*Requirement:* Locate the line that contains "the making of book (35, 382)". Copy it and every following line through the end of the records, exactly, and include nothing else.

Top of Data for this exercise

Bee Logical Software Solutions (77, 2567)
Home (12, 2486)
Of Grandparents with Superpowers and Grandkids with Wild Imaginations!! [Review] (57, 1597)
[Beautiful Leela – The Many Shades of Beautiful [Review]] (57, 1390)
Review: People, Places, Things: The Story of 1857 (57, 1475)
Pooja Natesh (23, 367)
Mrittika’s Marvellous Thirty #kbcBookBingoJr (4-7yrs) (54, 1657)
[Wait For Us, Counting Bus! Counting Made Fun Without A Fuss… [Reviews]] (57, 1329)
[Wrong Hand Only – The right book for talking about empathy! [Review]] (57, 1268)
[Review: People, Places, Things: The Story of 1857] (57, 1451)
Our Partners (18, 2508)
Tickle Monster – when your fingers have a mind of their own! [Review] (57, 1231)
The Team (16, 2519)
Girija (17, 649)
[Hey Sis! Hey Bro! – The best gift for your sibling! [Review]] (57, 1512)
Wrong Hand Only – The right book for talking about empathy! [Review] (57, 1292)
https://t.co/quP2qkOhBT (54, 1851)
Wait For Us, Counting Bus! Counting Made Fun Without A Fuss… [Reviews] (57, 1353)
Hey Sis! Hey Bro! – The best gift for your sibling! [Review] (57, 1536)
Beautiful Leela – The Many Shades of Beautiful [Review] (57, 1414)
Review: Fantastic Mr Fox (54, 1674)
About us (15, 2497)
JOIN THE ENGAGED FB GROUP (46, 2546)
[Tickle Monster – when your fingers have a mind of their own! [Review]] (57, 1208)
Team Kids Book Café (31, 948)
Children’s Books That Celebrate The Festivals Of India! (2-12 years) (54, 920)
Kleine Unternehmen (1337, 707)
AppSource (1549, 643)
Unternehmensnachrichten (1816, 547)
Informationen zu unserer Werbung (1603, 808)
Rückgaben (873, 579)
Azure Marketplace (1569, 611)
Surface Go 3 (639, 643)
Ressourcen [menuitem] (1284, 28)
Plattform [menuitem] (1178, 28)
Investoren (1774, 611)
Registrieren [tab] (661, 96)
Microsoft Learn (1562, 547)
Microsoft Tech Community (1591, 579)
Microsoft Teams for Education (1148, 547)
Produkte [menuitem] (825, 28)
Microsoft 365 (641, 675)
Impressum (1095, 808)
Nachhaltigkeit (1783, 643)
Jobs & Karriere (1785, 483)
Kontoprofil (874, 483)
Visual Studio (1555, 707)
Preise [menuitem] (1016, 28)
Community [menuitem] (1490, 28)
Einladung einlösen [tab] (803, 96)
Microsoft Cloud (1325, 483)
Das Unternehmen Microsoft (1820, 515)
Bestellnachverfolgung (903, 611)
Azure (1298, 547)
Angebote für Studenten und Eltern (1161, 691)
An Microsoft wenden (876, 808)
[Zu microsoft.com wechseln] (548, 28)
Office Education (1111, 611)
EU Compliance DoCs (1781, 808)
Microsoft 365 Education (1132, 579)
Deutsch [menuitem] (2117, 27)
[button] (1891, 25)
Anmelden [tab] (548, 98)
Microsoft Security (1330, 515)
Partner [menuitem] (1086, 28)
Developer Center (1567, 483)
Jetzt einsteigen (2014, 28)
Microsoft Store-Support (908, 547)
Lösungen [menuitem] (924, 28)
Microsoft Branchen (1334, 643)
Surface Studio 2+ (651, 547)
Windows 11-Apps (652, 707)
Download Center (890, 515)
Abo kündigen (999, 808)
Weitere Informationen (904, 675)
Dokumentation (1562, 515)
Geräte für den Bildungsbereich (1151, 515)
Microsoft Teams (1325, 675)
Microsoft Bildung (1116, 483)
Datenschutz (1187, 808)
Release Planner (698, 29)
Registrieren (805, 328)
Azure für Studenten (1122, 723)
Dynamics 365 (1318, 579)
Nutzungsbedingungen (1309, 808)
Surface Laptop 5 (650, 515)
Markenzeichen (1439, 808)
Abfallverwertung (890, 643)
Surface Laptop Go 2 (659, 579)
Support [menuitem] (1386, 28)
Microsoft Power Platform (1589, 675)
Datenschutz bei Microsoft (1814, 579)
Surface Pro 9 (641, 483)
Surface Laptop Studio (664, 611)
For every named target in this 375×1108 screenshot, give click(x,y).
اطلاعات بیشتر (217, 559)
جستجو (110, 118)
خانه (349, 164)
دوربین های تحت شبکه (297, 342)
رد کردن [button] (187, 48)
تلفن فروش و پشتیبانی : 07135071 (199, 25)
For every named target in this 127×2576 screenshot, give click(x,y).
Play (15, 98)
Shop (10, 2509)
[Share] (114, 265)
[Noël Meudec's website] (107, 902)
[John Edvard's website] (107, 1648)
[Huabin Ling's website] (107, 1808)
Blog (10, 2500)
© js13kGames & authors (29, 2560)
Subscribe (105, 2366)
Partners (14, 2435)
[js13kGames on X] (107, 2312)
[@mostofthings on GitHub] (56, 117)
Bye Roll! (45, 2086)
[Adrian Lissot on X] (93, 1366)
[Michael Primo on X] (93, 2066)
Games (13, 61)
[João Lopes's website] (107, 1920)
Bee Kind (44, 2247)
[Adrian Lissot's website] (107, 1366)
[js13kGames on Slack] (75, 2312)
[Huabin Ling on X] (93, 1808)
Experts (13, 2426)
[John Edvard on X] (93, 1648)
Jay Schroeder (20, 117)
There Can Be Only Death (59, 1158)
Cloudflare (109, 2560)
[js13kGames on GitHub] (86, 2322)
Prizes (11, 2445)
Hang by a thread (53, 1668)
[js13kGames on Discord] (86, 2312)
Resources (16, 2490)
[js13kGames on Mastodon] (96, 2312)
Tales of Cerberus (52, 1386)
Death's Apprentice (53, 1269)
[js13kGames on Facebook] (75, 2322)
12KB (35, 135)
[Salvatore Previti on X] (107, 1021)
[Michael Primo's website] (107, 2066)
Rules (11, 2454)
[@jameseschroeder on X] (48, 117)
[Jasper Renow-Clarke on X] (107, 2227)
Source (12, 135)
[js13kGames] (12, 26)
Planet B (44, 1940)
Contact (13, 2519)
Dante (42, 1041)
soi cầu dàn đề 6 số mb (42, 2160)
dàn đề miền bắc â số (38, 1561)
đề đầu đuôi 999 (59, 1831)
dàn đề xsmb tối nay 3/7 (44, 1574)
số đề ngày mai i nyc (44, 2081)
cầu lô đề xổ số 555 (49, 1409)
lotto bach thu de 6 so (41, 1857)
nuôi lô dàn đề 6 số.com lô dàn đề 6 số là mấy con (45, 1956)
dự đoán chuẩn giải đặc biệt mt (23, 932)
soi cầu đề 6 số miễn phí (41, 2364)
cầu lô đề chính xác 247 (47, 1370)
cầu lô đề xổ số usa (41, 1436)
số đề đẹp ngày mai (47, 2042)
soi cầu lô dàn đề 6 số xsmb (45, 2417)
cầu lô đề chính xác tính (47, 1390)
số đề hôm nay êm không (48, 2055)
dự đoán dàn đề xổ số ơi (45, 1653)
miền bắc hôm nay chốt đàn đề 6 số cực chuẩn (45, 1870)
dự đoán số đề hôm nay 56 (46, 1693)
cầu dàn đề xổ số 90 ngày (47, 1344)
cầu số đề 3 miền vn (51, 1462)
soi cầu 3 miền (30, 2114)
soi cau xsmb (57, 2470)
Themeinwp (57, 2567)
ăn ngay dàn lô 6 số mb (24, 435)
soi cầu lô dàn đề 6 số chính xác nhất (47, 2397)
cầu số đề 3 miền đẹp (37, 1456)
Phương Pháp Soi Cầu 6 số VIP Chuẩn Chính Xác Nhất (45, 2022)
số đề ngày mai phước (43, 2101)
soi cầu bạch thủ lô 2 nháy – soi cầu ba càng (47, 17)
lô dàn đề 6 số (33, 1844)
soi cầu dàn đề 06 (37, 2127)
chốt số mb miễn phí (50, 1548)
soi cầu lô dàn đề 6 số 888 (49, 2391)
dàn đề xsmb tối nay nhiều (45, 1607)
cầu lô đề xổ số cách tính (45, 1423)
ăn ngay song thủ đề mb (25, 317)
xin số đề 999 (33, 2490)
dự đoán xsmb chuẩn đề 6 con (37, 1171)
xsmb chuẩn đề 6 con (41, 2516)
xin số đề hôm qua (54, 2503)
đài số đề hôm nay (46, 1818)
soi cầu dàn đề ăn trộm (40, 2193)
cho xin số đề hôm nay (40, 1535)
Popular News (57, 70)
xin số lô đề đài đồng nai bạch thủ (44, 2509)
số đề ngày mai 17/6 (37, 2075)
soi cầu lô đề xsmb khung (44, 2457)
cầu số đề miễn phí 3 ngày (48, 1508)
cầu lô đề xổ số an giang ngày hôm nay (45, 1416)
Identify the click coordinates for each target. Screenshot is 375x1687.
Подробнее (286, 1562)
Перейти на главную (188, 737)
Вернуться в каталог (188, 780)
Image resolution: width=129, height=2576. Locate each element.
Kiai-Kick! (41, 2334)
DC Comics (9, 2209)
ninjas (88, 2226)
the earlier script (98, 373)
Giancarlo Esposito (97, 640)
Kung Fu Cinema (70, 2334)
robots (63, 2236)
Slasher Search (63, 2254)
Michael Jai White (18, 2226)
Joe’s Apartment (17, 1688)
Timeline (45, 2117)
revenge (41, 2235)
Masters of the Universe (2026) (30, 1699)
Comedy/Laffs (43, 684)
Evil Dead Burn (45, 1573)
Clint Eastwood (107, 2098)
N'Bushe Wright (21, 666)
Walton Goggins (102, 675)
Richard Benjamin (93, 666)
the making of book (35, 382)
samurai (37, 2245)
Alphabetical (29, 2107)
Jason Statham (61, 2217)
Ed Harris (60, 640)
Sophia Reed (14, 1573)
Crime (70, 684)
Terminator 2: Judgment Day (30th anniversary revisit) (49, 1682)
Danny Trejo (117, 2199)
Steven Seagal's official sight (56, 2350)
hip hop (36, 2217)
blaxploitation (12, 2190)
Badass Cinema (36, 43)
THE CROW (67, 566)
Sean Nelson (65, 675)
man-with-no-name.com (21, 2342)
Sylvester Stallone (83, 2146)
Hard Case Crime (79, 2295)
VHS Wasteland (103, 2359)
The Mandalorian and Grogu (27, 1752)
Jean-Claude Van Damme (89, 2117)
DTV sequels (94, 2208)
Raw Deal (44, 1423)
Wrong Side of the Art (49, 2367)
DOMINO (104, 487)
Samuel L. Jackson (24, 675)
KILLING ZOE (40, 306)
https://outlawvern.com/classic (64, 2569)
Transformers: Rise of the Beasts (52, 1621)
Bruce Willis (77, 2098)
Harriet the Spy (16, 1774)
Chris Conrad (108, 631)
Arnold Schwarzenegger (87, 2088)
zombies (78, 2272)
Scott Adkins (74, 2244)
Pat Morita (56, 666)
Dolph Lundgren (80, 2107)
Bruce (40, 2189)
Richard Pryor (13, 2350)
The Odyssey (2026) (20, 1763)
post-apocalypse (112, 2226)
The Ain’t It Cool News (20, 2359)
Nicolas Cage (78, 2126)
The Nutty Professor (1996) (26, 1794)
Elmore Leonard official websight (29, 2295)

Bottom of Data for this exercise

*Task response:*
the making of book (35, 382)
samurai (37, 2245)
Alphabetical (29, 2107)
Jason Statham (61, 2217)
Ed Harris (60, 640)
Sophia Reed (14, 1573)
Crime (70, 684)
Terminator 2: Judgment Day (30th anniversary revisit) (49, 1682)
Danny Trejo (117, 2199)
Steven Seagal's official sight (56, 2350)
hip hop (36, 2217)
blaxploitation (12, 2190)
Badass Cinema (36, 43)
THE CROW (67, 566)
Sean Nelson (65, 675)
man-with-no-name.com (21, 2342)
Sylvester Stallone (83, 2146)
Hard Case Crime (79, 2295)
VHS Wasteland (103, 2359)
The Mandalorian and Grogu (27, 1752)
Jean-Claude Van Damme (89, 2117)
DTV sequels (94, 2208)
Raw Deal (44, 1423)
Wrong Side of the Art (49, 2367)
DOMINO (104, 487)
Samuel L. Jackson (24, 675)
KILLING ZOE (40, 306)
https://outlawvern.com/classic (64, 2569)
Transformers: Rise of the Beasts (52, 1621)
Bruce Willis (77, 2098)
Harriet the Spy (16, 1774)
Chris Conrad (108, 631)
Arnold Schwarzenegger (87, 2088)
zombies (78, 2272)
Scott Adkins (74, 2244)
Pat Morita (56, 666)
Dolph Lundgren (80, 2107)
Bruce (40, 2189)
Richard Pryor (13, 2350)
The Odyssey (2026) (20, 1763)
post-apocalypse (112, 2226)
The Ain’t It Cool News (20, 2359)
Nicolas Cage (78, 2126)
The Nutty Professor (1996) (26, 1794)
Elmore Leonard official websight (29, 2295)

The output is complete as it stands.